A press release from the Advocates for the Care of the Elderly (ACE) congratulates the new Progressive Conservative government for their election win. And as a reminder of the Party’s promise to seniors summarizes those campaign details.

The press release says in part: “In every election change is promised but it is not often that major commitments are made to senior citizens living in Nova Scotia’s overcrowded, understaffed Long – Term Care system” says Gary MacLeod of The ACE Team ( Advocates for the Care of the Elderly). Post horrendous Covid 19 deaths in LTC the Progressive Conservative Party and Premier – Elect Tim Huston have made significant measurable promises of 2,500 single bedrooms, 2,000 new health care staff, 4.1 hours of care each day and the necessary funding to produce a generational change in how Long-Term Care is provided in Nova Scotia. “There will be relief today among the 400 seniors waiting in hospital for a Long-Term Care Placement.

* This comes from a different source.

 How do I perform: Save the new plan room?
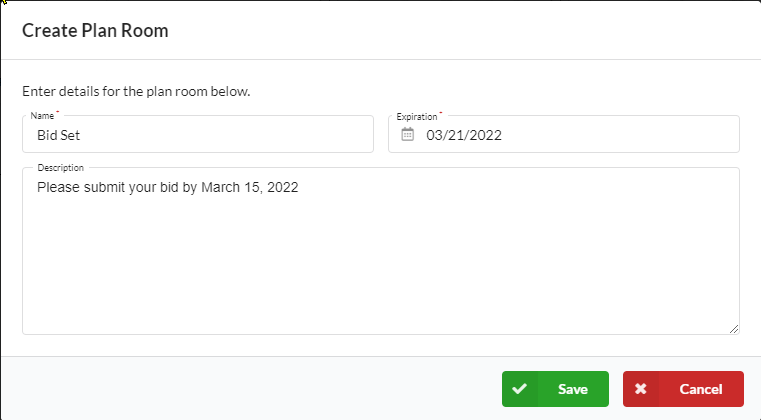(x=555, y=389)
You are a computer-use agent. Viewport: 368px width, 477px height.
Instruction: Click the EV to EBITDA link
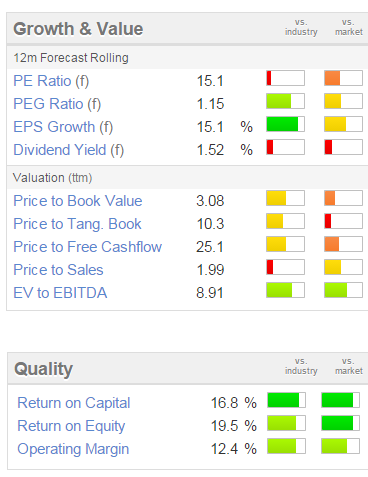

I can image a few tears shed by the 1,000 seniors and their adult children providing care while they live alone at home in precarious situations. For the 20,000 expected to need LTC by 2030 I’m sure they’re seeing this as a good first step” say MacLeod.

Good governance is reliant on political party’s matching their election promises with budgets, legislation and policies. “Thankfully the Progressive Conservatives have provided measurable Long-Term Term Care  commitments and timelines which all Nova Scotians can hold them accountable to” says Paul Jenkinson of The ACE Team.

“The ACE Team is looking forward to working with government  to measuring government progress on commitments made and to advocating for other improvements in Long-Term Care” says MacLeod. End of press release.

ACE are not newcomers to the long-term care issue. They have been involved for almost 15 years. They have first-hand experience, extensive research and a multitude of practical ideas for making the lives of those in care better. A new government would be wise to listen to them, to engage with them and not waste time on more studies of known facts and situations.